_Stored records_
%%

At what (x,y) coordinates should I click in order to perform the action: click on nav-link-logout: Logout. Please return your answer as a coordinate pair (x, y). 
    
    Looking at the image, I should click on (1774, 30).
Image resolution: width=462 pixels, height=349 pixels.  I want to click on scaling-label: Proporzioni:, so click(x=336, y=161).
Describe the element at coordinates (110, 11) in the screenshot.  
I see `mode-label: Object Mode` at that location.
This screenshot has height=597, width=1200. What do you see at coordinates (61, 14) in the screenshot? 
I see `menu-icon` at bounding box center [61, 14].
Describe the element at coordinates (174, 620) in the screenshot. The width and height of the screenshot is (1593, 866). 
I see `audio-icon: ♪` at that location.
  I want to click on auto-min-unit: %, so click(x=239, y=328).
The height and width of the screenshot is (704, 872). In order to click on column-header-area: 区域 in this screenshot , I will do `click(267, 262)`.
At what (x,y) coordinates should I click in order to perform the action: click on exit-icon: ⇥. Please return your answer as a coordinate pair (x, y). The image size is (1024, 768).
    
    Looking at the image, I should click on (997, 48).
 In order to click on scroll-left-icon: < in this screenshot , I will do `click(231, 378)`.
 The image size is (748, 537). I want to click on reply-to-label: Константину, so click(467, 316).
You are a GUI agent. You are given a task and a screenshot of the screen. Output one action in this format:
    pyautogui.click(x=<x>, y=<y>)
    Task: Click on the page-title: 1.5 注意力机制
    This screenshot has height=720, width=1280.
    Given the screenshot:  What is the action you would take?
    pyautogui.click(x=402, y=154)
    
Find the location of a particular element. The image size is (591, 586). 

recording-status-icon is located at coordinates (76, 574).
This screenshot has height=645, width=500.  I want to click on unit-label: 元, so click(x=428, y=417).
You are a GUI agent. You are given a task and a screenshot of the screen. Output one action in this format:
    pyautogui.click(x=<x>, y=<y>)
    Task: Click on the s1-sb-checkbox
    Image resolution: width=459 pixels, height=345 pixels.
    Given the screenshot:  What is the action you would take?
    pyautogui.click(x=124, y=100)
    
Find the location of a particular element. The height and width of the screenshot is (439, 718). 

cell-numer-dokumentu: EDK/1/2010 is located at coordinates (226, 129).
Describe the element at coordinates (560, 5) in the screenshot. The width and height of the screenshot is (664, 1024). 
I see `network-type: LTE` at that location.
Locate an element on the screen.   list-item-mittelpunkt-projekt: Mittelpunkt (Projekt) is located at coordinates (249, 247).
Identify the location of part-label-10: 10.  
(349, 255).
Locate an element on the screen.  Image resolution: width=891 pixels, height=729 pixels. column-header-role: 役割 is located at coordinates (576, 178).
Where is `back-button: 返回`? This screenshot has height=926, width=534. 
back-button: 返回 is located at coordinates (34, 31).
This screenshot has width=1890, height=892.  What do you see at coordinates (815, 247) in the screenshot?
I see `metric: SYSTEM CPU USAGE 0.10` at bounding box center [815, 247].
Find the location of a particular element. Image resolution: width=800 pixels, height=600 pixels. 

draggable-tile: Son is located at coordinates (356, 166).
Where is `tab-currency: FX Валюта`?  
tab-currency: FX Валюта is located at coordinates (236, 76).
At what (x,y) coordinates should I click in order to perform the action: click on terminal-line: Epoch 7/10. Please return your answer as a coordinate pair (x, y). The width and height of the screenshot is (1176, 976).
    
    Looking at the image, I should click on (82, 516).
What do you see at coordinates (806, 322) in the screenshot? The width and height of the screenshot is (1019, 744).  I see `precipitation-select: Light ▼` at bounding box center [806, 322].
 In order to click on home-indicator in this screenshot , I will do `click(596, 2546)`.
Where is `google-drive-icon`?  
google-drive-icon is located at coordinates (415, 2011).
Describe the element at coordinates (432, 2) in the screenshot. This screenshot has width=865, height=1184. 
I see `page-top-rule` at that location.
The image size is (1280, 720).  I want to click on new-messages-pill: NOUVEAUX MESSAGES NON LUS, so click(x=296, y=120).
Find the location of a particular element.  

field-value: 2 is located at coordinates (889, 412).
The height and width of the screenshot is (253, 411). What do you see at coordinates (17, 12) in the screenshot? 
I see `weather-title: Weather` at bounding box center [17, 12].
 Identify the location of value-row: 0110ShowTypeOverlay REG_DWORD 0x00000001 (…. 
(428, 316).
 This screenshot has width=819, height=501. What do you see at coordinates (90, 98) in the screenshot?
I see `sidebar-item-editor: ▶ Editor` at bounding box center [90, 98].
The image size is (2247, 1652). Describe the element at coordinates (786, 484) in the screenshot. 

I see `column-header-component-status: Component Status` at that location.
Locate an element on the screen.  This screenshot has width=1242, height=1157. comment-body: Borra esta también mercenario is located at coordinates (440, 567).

%%

_TASK REQUIREMENTS_
Please put the lines of the records into a JSON list of strings, starting at the line that contains "In order to click on home-indicator" and ending at the line that contains "center [17, 12].". Give one string per line and leave out blank lines.

_SOLUTION TO THE EXERCISE_
[
  " In order to click on home-indicator in this screenshot , I will do `click(596, 2546)`.",
  "Where is `google-drive-icon`?  ",
  "google-drive-icon is located at coordinates (415, 2011).",
  "Describe the element at coordinates (432, 2) in the screenshot. This screenshot has width=865, height=1184. ",
  "I see `page-top-rule` at that location.",
  "The image size is (1280, 720).  I want to click on new-messages-pill: NOUVEAUX MESSAGES NON LUS, so click(x=296, y=120).",
  "Find the location of a particular element.  ",
  "field-value: 2 is located at coordinates (889, 412).",
  "The height and width of the screenshot is (253, 411). What do you see at coordinates (17, 12) in the screenshot? ",
  "I see `weather-title: Weather` at bounding box center [17, 12]."
]